Supplied records
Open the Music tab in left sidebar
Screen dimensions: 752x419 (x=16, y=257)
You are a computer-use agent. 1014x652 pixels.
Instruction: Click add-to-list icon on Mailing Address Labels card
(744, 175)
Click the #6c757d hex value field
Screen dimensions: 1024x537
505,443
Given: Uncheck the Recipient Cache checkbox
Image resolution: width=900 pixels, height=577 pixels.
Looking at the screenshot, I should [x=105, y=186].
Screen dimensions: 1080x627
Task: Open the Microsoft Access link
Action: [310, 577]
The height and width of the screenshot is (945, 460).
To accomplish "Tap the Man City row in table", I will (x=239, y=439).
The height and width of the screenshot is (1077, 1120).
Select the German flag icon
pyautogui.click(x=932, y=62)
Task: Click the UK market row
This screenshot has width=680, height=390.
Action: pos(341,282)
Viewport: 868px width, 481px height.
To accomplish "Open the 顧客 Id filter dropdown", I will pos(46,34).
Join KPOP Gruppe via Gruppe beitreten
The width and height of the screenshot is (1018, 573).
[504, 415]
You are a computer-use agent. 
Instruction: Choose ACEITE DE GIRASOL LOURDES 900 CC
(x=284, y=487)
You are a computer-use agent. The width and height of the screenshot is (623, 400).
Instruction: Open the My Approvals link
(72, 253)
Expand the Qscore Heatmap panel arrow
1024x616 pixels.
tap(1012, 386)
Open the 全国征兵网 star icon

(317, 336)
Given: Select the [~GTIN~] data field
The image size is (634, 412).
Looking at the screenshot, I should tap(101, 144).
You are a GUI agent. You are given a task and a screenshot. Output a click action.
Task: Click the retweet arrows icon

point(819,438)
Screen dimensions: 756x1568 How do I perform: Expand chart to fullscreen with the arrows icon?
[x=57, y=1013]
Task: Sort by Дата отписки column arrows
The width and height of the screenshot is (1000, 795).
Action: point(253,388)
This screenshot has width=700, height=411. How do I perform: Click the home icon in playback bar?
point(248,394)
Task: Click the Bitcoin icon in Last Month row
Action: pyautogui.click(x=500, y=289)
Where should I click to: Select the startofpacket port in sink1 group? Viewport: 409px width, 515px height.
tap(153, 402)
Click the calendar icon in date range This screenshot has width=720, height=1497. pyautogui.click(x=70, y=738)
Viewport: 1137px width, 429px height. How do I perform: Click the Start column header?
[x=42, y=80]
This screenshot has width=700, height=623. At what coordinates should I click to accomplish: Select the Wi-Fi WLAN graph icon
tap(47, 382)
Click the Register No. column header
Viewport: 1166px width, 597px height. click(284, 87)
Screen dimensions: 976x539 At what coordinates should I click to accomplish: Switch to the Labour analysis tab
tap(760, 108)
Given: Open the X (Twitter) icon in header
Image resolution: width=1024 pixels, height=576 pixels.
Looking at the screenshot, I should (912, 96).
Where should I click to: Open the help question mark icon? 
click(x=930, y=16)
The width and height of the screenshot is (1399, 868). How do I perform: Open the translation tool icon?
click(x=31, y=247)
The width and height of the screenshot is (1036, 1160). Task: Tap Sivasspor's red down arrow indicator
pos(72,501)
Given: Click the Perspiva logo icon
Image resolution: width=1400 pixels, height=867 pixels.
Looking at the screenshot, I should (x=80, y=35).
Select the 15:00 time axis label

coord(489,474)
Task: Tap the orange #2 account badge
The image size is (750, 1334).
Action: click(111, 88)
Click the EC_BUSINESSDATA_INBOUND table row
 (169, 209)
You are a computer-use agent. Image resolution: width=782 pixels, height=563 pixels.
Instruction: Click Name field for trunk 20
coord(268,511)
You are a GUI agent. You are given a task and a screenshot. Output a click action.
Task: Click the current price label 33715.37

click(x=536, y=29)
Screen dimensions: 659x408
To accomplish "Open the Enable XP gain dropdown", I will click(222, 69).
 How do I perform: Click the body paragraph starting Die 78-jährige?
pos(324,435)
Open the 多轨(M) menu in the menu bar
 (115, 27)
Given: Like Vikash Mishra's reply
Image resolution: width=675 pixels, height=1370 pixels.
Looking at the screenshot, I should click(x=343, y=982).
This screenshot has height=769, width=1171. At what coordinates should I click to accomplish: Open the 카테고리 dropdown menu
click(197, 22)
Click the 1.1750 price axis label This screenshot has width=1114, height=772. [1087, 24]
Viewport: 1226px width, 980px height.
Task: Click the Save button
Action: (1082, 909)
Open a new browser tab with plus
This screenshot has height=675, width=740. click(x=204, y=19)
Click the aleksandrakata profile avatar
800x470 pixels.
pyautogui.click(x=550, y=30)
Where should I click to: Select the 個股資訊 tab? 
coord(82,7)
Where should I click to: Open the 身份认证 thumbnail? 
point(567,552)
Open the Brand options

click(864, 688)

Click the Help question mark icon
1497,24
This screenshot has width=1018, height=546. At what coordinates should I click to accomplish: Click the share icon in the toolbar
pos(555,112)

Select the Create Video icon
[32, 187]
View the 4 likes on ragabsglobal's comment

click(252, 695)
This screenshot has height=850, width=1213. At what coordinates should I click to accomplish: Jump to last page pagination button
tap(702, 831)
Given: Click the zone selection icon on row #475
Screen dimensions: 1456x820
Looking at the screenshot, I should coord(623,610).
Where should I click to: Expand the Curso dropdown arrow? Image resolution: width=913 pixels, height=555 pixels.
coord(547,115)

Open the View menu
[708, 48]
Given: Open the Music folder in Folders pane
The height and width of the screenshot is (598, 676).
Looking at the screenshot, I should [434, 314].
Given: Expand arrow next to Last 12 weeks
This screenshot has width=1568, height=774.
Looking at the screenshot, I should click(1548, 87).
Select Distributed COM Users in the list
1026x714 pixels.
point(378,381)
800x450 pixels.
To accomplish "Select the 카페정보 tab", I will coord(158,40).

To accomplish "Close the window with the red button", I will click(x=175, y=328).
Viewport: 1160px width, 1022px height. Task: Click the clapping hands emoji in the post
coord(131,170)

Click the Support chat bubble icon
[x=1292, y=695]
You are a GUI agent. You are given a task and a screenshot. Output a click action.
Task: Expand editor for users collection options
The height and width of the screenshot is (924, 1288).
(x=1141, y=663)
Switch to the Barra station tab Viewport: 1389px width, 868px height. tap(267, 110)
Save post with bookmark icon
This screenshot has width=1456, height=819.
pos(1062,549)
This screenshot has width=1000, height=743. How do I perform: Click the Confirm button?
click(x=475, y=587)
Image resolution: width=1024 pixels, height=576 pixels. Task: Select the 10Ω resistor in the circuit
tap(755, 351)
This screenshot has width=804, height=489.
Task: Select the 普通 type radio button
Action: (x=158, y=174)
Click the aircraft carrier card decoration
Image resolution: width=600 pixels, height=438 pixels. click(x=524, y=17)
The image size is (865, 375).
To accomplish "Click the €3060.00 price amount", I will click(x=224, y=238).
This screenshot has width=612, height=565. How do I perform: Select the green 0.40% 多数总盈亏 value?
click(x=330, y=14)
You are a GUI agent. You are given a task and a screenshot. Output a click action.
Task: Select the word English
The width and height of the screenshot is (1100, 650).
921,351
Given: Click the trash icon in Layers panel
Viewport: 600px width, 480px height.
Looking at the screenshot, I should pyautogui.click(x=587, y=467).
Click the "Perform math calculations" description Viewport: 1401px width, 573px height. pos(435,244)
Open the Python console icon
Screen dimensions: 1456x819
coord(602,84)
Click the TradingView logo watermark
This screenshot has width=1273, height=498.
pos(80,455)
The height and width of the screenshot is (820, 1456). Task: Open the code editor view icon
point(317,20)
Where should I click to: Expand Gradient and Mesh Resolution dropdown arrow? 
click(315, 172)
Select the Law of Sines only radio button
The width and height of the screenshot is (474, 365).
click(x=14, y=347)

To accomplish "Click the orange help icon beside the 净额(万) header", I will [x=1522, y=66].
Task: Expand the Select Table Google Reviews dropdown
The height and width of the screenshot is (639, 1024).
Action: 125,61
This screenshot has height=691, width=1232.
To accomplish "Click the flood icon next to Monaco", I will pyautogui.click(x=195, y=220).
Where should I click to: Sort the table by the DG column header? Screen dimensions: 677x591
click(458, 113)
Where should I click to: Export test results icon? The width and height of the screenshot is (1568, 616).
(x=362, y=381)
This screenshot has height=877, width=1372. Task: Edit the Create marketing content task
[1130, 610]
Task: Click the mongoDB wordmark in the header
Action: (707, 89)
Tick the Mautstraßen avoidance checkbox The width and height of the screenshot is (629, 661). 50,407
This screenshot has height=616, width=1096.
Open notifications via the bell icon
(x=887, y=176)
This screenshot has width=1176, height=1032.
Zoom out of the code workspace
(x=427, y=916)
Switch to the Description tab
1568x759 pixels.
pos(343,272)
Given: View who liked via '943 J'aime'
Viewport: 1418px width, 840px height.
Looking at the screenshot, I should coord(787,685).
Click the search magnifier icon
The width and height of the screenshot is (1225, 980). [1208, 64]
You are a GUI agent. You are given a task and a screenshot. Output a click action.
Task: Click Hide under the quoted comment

How to complete this task
Within the lines above, find those holding the word "checkbox" and copy them.

Result of this exercise
Given: Uncheck the Recipient Cache checkbox
Tick the Mautstraßen avoidance checkbox The width and height of the screenshot is (629, 661). 50,407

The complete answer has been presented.